§ **What you should do**
Copy the records below word for word, starting at the line containing "is (372, 425)." and ending at the line containing "Looking at the image, I should click on (55, 302).", both lines included.
====== Data for analysis
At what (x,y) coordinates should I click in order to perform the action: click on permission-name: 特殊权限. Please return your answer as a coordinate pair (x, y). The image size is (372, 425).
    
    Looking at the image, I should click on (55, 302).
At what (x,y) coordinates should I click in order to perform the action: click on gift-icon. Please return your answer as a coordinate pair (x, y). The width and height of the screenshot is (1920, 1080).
============
====== Data for analysis
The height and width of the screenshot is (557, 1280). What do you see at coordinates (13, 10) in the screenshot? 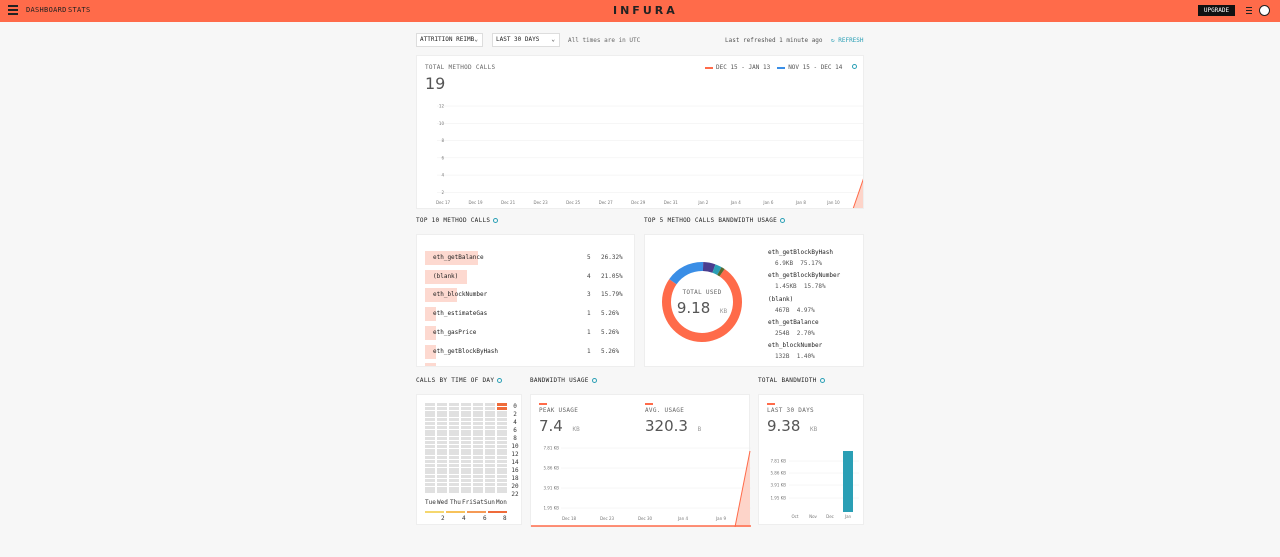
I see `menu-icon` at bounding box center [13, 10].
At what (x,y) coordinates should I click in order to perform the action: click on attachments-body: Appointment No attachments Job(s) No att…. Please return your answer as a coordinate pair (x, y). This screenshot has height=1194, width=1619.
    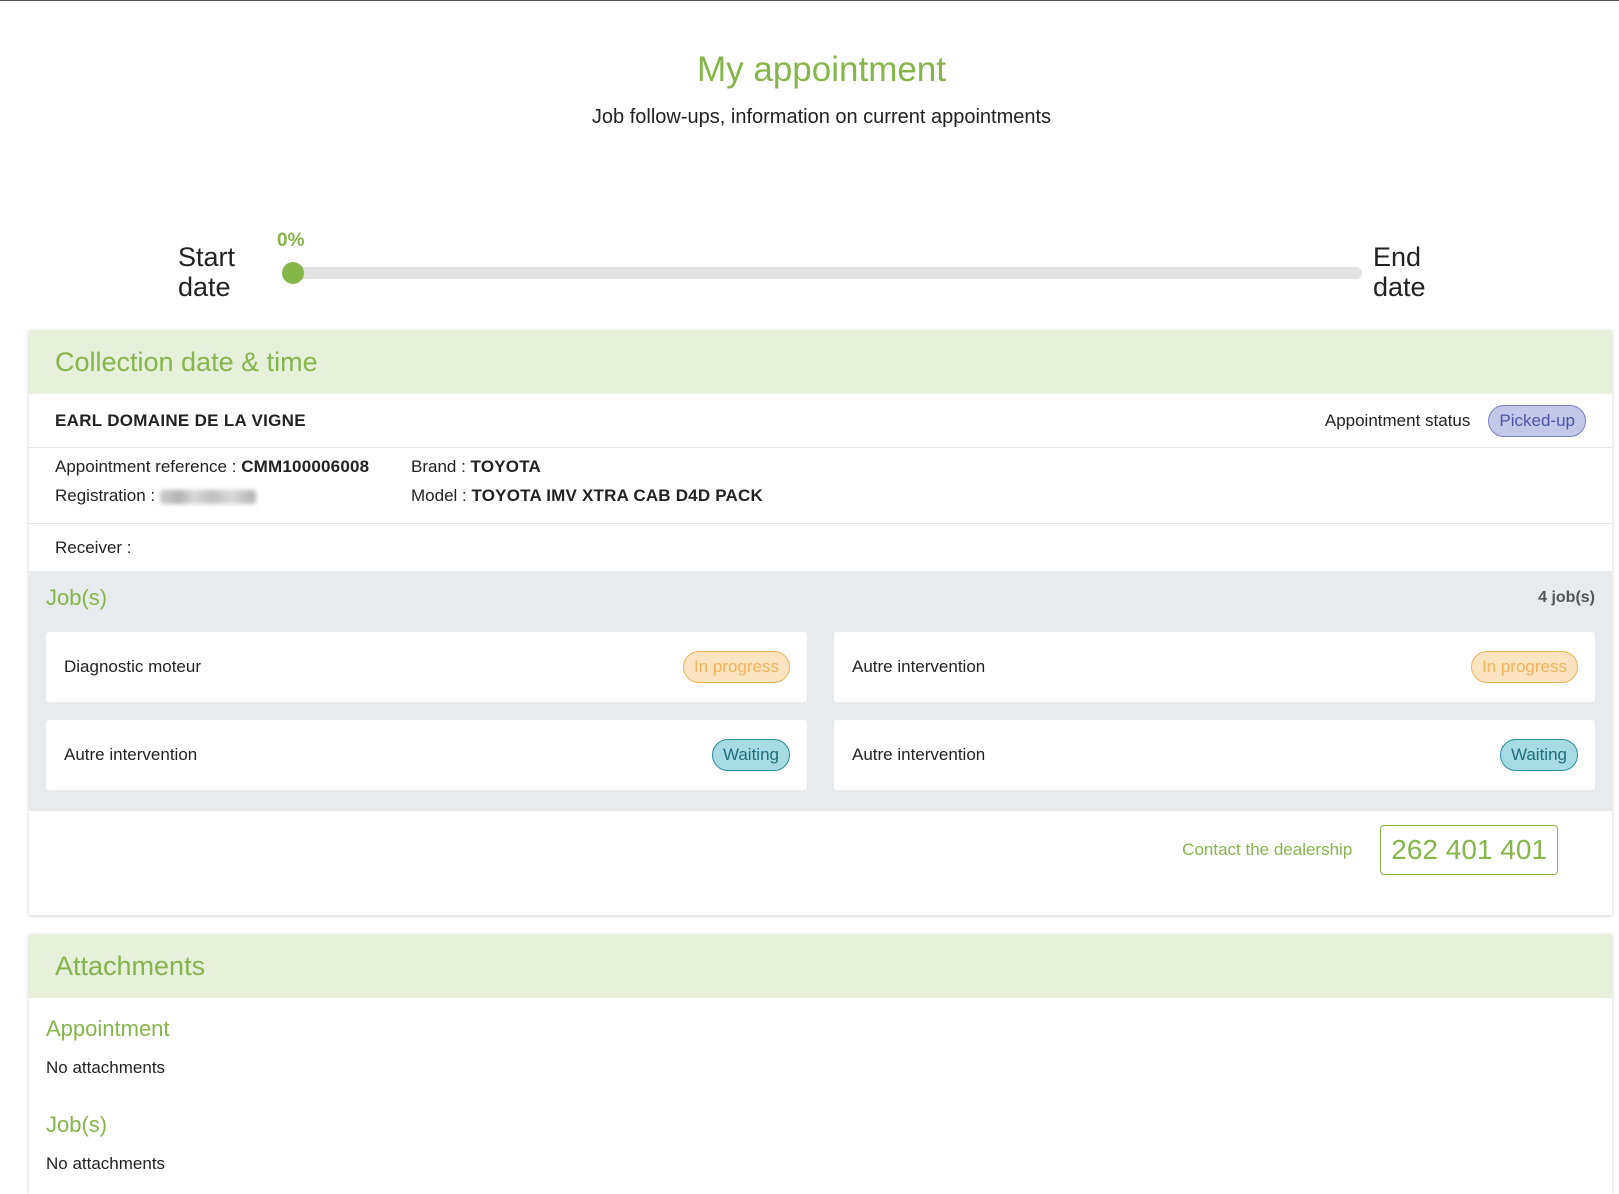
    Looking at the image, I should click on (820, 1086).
============
§ **Result for this exercise**
At what (x,y) coordinates should I click in order to perform the action: click on permission-name: 特殊权限. Please return your answer as a coordinate pair (x, y). The image size is (372, 425).
    
    Looking at the image, I should click on (55, 302).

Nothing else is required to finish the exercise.